Pilihan paket juga tersedia dalam beberapa durasi. Pedoman Desa Wisata mencatat format perjalanan mulai dari kegiatan satu hari hingga paket tiga atau empat hari yang menggabungkan sejumlah aktivitas.
Karena konsepnya berbasis pengalaman, lama kunjungan akan sangat memengaruhi kedalaman perjalanan. Semakin banyak aktivitas yang dipilih, semakin besar ruang waktu yang dibutuhkan untuk benar-benar mengikuti proses, bukan sekadar berpindah dari satu titik ke titik berikutnya.
Mengapa Pentingsari menarik sebagai contoh wisata berbasis masyarakat?
Ada alasan mengapa Pentingsari relevan dibicarakan ketika pariwisata berbasis masyarakat menjadi semakin penting. Destinasi ini menunjukkan bahwa daya tarik wisata tidak selalu harus dibuat dari nol; kehidupan yang sudah ada dapat menjadi aset ketika dikelola secara terarah.
Sawah tidak perlu berubah menjadi taman tematik. Rumah tidak harus dibongkar menjadi resor. Kesenian tidak harus dipentaskan setiap saat agar bernilai wisata.
Yang dilakukan Pentingsari adalah menghubungkan berbagai elemen tersebut menjadi satu pengalaman. Warga tetap menjadi bagian dari kehidupan desa, sementara wisatawan memperoleh kesempatan untuk memahami aktivitas yang sebelumnya mungkin terasa biasa bagi masyarakat setempat.

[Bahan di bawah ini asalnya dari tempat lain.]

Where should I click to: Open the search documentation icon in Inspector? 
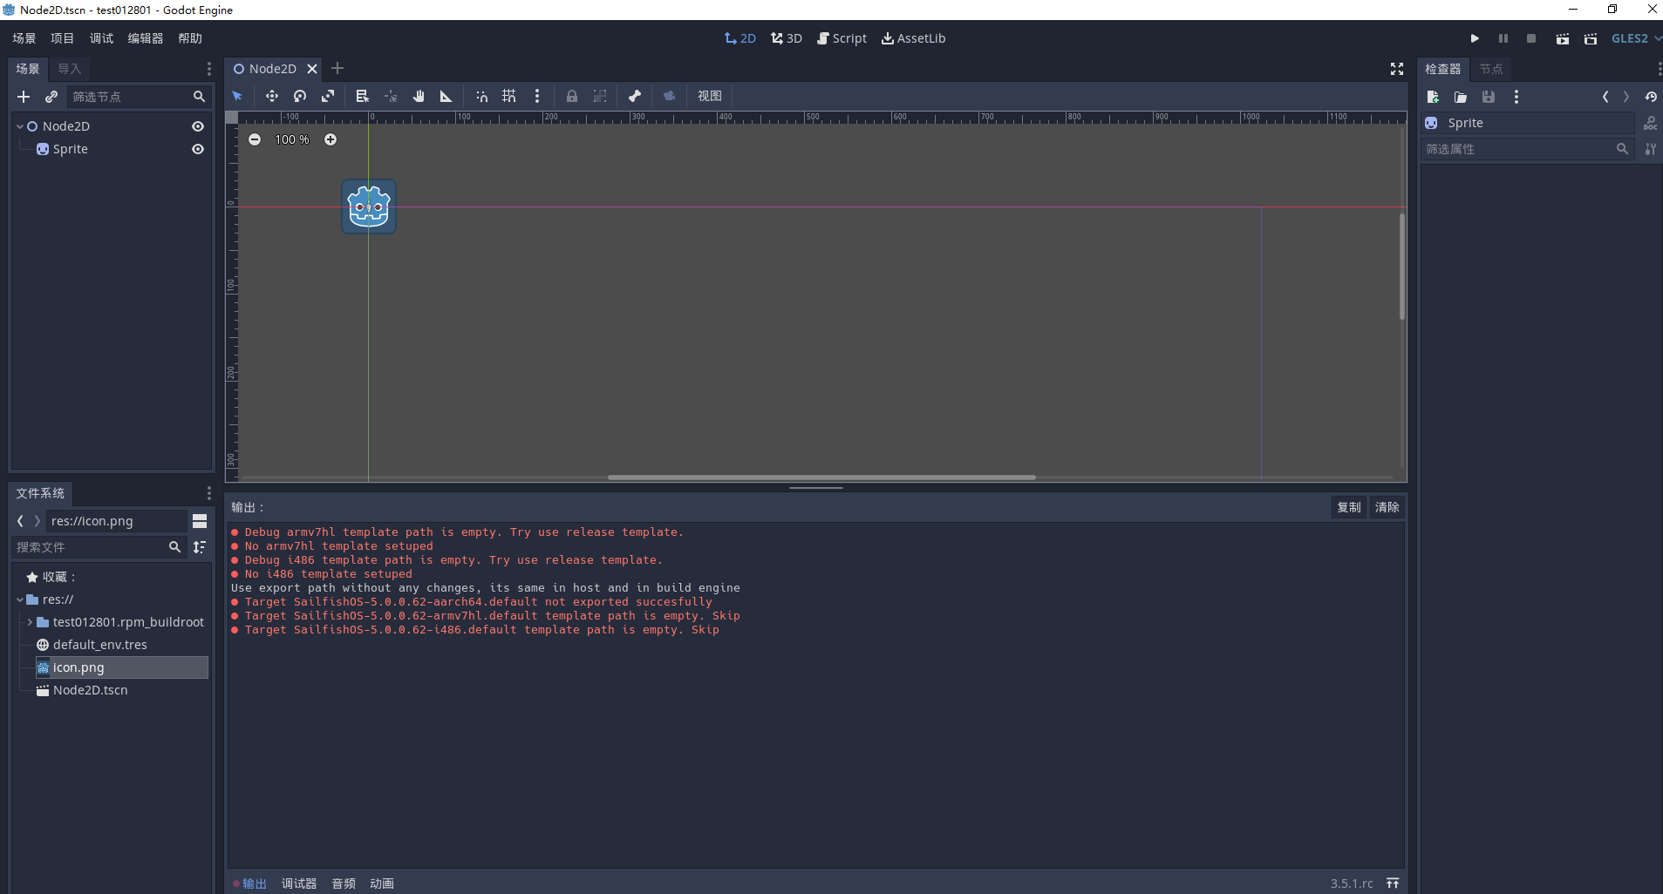(1650, 123)
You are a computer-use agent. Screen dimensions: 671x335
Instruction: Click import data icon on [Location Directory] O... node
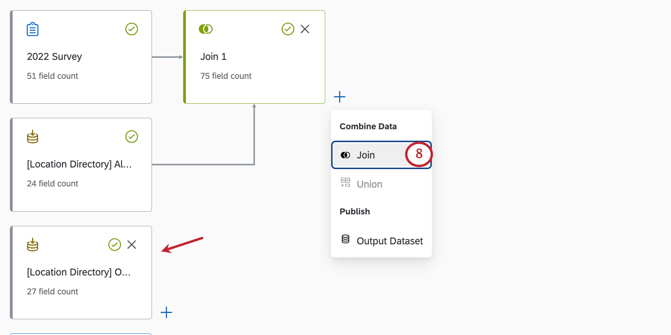point(32,244)
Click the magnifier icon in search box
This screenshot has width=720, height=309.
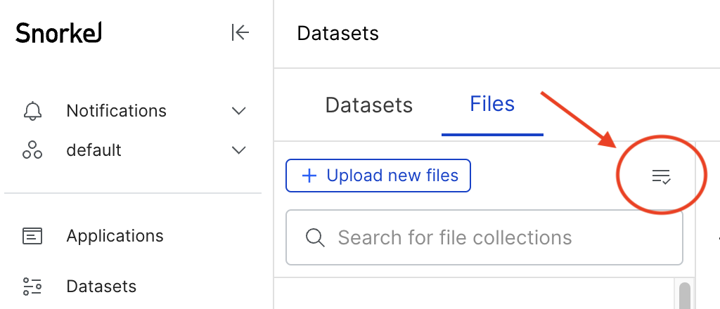[315, 237]
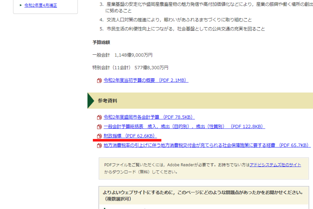Click the 特別会計(11会計) amount text
This screenshot has height=209, width=313.
click(130, 68)

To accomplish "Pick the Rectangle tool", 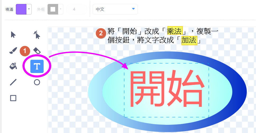I will click(13, 98).
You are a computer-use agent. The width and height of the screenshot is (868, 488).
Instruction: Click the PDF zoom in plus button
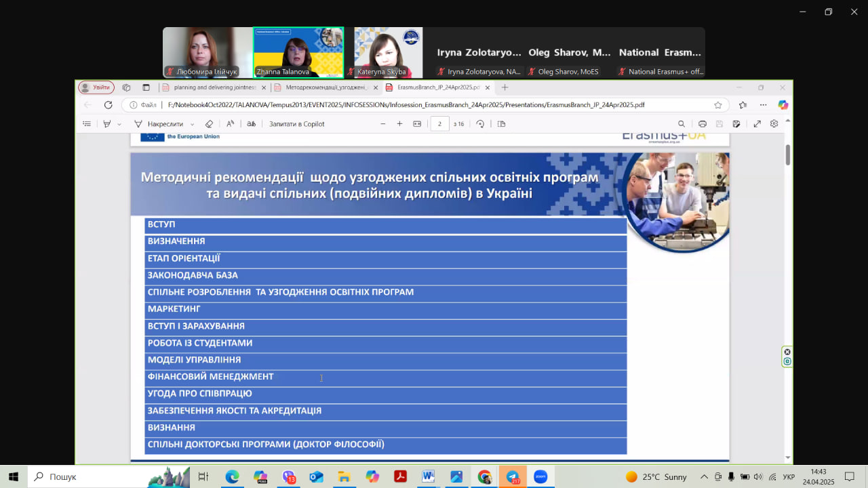tap(399, 124)
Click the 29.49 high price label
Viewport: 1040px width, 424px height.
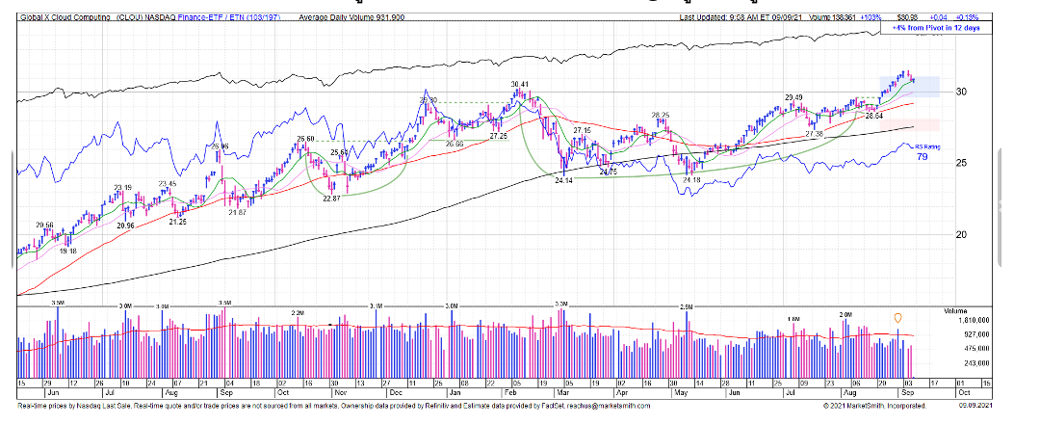point(793,97)
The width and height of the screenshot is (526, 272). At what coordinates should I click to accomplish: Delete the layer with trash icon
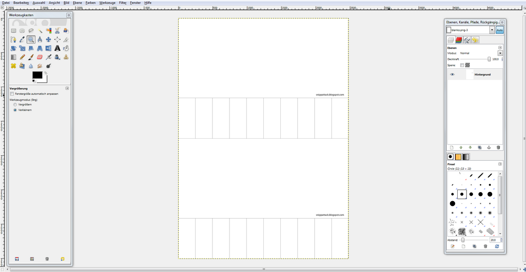tap(498, 147)
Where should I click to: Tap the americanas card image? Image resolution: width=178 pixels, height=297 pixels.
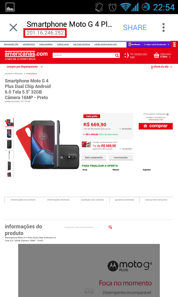86,144
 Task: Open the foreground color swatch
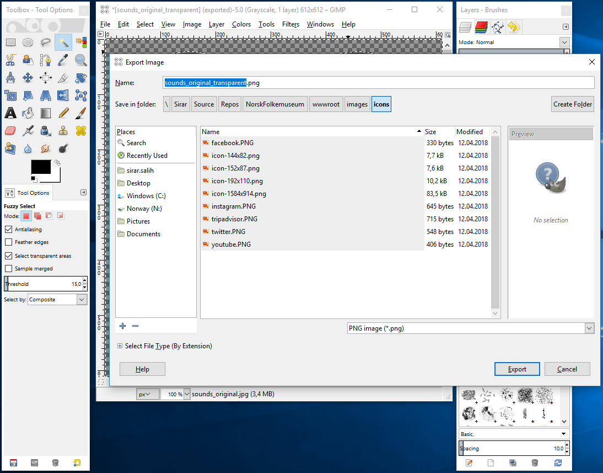tap(41, 168)
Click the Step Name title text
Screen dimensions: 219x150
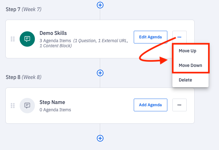coord(52,102)
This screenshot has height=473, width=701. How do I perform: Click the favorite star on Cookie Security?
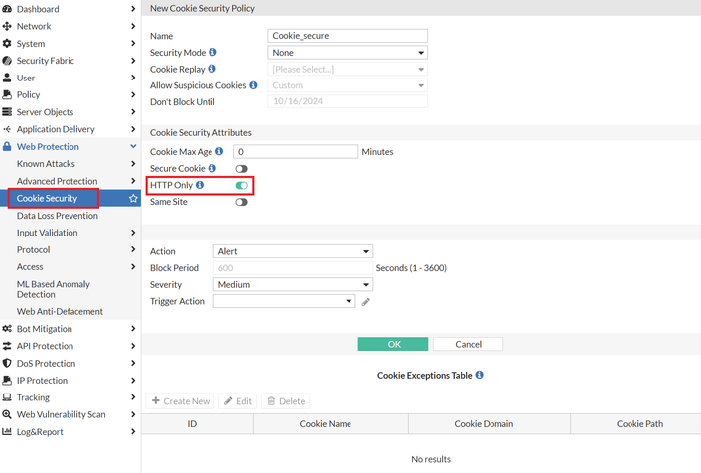133,199
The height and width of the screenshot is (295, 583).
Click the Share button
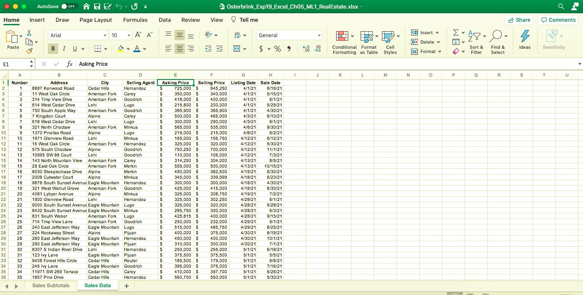(519, 20)
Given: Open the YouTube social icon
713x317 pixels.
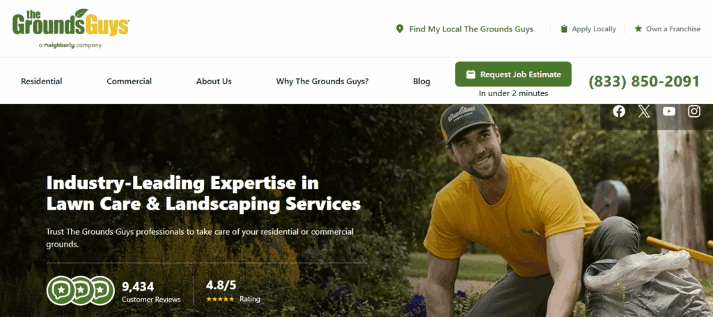Looking at the screenshot, I should point(669,111).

Model itu juga memberi pelajaran mengenai keberlanjutan. Ketika masyarakat mempunyai peran nyata dan manfaat ekonomi dapat tersebar melalui homestay, kuliner, pemandu, pertanian, seni, dan UMKM, pariwisata memiliki peluang lebih besar untuk tumbuh bersama komunitas.
Bagi wisatawan, pengalaman tersebut menawarkan sesuatu yang sulit diperoleh dari perjalanan yang hanya berorientasi pada objek. Di Pentingsari, yang menjadi daya tarik utama justru kehidupan desa yang masih berlangsung di depan mata.
Mengenal Desa Wisata Pentingsari Yogyakarta pada akhirnya berarti mengenal cara sebuah komunitas mengubah keterbatasan menjadi kekuatan ekonomi tanpa harus melepaskan karakter lokal. Lereng Merapi, sawah, homestay, gamelan, kerajinan, kuliner, dan aktivitas warga menyatu dalam satu model perjalanan yang menempatkan masyarakat sebagai bagian utama dari pariwisata.
Bagi sahabat Pewarta yang mencari destinasi Yogyakarta dengan pengalaman lebih mendalam, Pentingsari menawarkan kesempatan untuk datang sebagai wisatawan sekaligus belajar sebagai tamu di sebuah komunitas.